## [Stated exercise a]
Decide whether each statement below agrees with the book-and-film comparison. For each, answer yes or no and quote the deciding words of the comparison. (i) In the book, Lincoln kills the vampire who poisoned his mother shortly after she dies. (ii) The rule that prevents vampires from killing other vampires appears in both the book and the movie. (iii) Adam wanted the south to break away from the union.

## [Provided passage]

— BEGIN —

In return for those three characters we added Adam, the main antagonist of the film and a head vampire who wanted the south to break away from the union to create a vampire nation. He added a great conflict to the story, one that was needed to make the film. As much as I loved the book and the inner thoughts of Abraham Lincoln, I don’t think that this alone would’ve translated well. I think the audience would have been bored and not drawn in to the film. Another deviation from the book was how quickly Lincoln begins his quest against vampires. In both the book and the movie, Lincoln witnesses a vampire poisoning his mother, killing her. In the book, shortly after this act he kills the vampire, while in the movie it takes quite a few years to do so. In both the book and the movie, Henry trains Lincoln to kill vampires, but one key fact is revealed at a different point: Henry is a vampire himself. In the book it is revealed shortly after we meet Henry, while in the movie, a rule was created that prevented vampires from killing other vampires: a rule that does not exist in the book. Finally, the ending is also very different, but this is a no spoiler website. Go out and read the book and view the movie for yourself!

— END —

## [Materials provided]

— BEGIN —

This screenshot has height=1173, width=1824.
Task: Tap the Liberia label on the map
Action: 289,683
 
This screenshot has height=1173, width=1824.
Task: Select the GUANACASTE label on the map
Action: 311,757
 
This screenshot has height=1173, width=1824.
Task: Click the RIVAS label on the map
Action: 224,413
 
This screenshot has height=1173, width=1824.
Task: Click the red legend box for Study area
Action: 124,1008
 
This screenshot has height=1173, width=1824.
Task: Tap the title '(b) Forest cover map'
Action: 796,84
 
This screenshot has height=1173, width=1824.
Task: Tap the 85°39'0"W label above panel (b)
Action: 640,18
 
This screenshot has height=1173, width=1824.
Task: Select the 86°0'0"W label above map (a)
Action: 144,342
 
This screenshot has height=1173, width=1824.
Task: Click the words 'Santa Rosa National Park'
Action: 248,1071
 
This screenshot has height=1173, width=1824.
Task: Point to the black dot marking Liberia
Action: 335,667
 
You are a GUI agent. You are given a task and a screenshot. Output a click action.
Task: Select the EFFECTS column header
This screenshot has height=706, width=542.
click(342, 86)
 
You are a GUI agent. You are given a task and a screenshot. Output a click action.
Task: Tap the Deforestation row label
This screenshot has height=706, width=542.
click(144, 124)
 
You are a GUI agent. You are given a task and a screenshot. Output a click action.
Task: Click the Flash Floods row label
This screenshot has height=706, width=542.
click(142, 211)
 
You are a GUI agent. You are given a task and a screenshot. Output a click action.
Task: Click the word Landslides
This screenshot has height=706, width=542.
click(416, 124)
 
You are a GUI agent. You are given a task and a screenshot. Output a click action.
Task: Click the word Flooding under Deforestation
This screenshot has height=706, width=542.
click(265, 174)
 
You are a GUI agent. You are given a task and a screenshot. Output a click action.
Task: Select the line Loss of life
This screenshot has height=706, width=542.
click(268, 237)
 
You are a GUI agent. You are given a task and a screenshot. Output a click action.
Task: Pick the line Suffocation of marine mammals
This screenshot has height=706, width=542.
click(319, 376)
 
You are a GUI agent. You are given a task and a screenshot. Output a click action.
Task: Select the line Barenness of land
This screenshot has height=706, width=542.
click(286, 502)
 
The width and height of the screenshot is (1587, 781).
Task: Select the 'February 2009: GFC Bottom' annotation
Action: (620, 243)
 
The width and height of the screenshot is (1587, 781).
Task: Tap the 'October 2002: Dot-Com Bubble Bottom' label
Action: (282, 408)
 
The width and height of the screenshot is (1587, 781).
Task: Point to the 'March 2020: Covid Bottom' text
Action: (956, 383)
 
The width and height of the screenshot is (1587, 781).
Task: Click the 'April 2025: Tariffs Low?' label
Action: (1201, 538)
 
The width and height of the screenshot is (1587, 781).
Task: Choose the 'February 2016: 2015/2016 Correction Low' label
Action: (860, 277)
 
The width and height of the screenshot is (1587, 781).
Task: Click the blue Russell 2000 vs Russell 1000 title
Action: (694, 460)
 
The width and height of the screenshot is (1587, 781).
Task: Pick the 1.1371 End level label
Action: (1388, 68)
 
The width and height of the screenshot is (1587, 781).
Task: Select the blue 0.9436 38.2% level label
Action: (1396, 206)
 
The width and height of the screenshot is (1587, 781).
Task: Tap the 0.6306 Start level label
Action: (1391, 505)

— END —

## [Stated exercise b]
Report how many lines of the listing contain the string "Pick". Give the number only.

## [Written answer a]
(i) Yes: "In the book, shortly after this act he kills the vampire"
(ii) No: "a rule that does not exist in the book"
(iii) Yes: "wanted the south to break away from the union to create a vampire nation"

## [Written answer b]
2